The strange feeling of a sunny, cold afternoon (with mosquitoes) floated through the windows of the ’61 Buick LeSabre. For a moment we forgot about the fact that we couldn’t put the top down; the pile of toasted bologna sandwiches was that good. I bit into my fourth and stuffed some kettle chips into my mouth at the same time. When Bill passed me the half gallon of milk, I gulped from it, leaving a dirty-finger, kettle-oil residue on the carton. I couldn’t remember the last time I’d eaten while sitting, not looking over my shoulder at flight-sacrificed crumbs. In one fleeting second I a) imagined what Ally Sheedy felt like when she ate that Cap’n Crunch/Pixy Sticks sandwich in The Breakfast Club, b) remained unbothered by the cow-juice-saturated white bread as shingled its wet self to the roof of my mouth, c) enjoyed the sensation of breathing slow while chewing, and d) pondered the spring board meeting in which taupe was deemed a fit shade for the new LeSabre.

            “Think we should try to get the top down again?”

            Abel squeezed the question from his lips while pinching once, twice, a third time at a fresh chaw.

            “Why?” I eyed the last bit of my sandwich and wrestled with whether I wanted it or the final handful of chips to be my last bite. “S’broken”

            “It ain’t broken, dipstick,” he said. “Needs a fuse.”

            “’Kay,” I said. “You got a stash o’ fuses in your shorts?” I hid a satisfactory smile; finishing with the chips had been the right call. There’d been a time I would’ve shared the thought with the long-time acquaintance. Many months had passed since I’d called him friend.


            “Don’t,” he said. “But there’s enough voltage down there to get your sister good an’ charged.”

            The deli wrap that had nestled my last sandwich had moistened a touch from the grease of the delicacy and when I’d crinkled it into a ball I could tell it no longer maintained the firm straightness it had probably sustained inside its packaging box. As my fist struck Abel on the jaw I thought I felt the wad of wax tear beneath my fingertips. When I scrambled to get on top of him, I noticed a hunk of chewing tobacco moist enough to’ve clung to the window glass. Beyond it, somebody approached the Buick.

            “The fuck you do that for?”

            “Ssh,” I said. “Someone’s comin’.”

            Abel released his clutch from my wrist and I let up the pressure of my thumb on his Adam’s apple.

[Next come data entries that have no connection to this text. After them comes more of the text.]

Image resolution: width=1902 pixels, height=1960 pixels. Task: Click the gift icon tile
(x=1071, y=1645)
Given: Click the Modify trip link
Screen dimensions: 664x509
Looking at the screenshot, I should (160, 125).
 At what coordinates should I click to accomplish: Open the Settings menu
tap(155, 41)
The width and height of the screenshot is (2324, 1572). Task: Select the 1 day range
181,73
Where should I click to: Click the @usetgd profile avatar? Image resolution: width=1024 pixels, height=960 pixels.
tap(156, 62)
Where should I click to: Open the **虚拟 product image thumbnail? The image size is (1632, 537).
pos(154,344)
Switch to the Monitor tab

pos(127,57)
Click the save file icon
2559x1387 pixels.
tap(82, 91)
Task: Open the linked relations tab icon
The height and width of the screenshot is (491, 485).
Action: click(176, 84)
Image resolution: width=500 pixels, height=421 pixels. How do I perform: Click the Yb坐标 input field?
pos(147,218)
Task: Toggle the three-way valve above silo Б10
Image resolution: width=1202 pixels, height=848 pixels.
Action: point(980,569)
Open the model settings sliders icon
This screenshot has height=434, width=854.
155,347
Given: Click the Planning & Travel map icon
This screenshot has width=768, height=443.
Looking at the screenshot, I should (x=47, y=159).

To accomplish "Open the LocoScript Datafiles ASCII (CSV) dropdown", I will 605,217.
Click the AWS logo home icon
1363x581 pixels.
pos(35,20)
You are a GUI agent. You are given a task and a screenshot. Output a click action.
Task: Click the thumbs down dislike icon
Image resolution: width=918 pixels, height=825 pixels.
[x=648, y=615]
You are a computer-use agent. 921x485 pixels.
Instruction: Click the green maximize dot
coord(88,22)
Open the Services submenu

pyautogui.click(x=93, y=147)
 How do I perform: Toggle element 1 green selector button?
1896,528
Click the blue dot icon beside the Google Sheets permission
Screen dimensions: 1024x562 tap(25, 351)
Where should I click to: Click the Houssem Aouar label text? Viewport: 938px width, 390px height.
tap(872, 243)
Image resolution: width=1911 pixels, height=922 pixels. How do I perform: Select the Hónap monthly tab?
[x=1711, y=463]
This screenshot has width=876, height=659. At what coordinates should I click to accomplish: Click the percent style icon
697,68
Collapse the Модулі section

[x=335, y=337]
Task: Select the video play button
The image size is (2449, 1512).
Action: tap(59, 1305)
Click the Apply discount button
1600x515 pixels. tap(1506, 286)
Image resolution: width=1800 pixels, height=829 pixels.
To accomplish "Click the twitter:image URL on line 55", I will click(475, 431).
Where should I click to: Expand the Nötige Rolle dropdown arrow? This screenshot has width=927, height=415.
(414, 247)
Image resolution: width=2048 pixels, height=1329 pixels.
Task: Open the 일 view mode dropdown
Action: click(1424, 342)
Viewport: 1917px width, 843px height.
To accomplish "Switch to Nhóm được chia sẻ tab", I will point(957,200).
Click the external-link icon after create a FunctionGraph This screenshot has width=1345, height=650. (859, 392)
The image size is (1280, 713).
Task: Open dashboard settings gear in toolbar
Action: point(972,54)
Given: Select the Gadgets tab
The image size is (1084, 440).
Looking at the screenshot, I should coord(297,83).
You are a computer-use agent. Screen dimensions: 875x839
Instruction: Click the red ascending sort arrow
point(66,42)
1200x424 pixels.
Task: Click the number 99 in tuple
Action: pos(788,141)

He sat mostly upright in the driver seat; I could hear his left hand fumbling for his Arsenal.

            “Y’know,” I said. “If my daddy’d given me a war gun, I’d find a holster for it. Or a box ‘er somethin’.”

            “Shutup,” he said. He stole a glance my way. “I got one in my day pack and you know it.”

            “Just seems like you oughtta take care of it, much as you talk about it.”

            Abel placed the revolver in his lap and swiped the chunk from the window.

            “You owe me a chew, ya’ little pecker,” he said.

            He picked his pipe up off the dash and ran a match head against the striker. When he’d fanned extinguishment, he employed the tip of his middle finger to turn up the stereo volume a scosh. The part of Jimi Hendrix’s “Bold as Love” -- where he hits that sequence of seven bars twice in a row before the fade that precedes that trippy, echoish drum roll -- filled the sedan at the perfect volume. It was like the song started there, prompting me to air jam; it wasn’t too loud so Abel let it volume be. He musta known the track, though, ‘cause he rolled the knob counterclockwise as those last 20 seconds of Jimi wailin’ began to fade. I wanted to know what was next, but then I remembered the man.


            As I inventoried his getup -- boots, hat, jeans, suede jacket -- the stranger’s gait almost seemed familiar. Then I forgot everything I’d just seen when he pulled the left side of his jacket open to show the butt of his piece stickin’ out of his waist band. The dull scuff of earth beneath his soles drowned the opening segment of the next song. Maybe it was my newfound anxiety setting the mood, but the only thing I could ascertain from the riff was that it sucked. My guess was that it was “Josie” and my claim is and was that that was the worst cut Steely Dan ever recorded. In a trance I caught myself sending a hate stare at the mystery man that approached us and in a flash I envisioned it being Donald Fagen. Had it been, I might’ve nabbed Abel’s arsenal and fired it.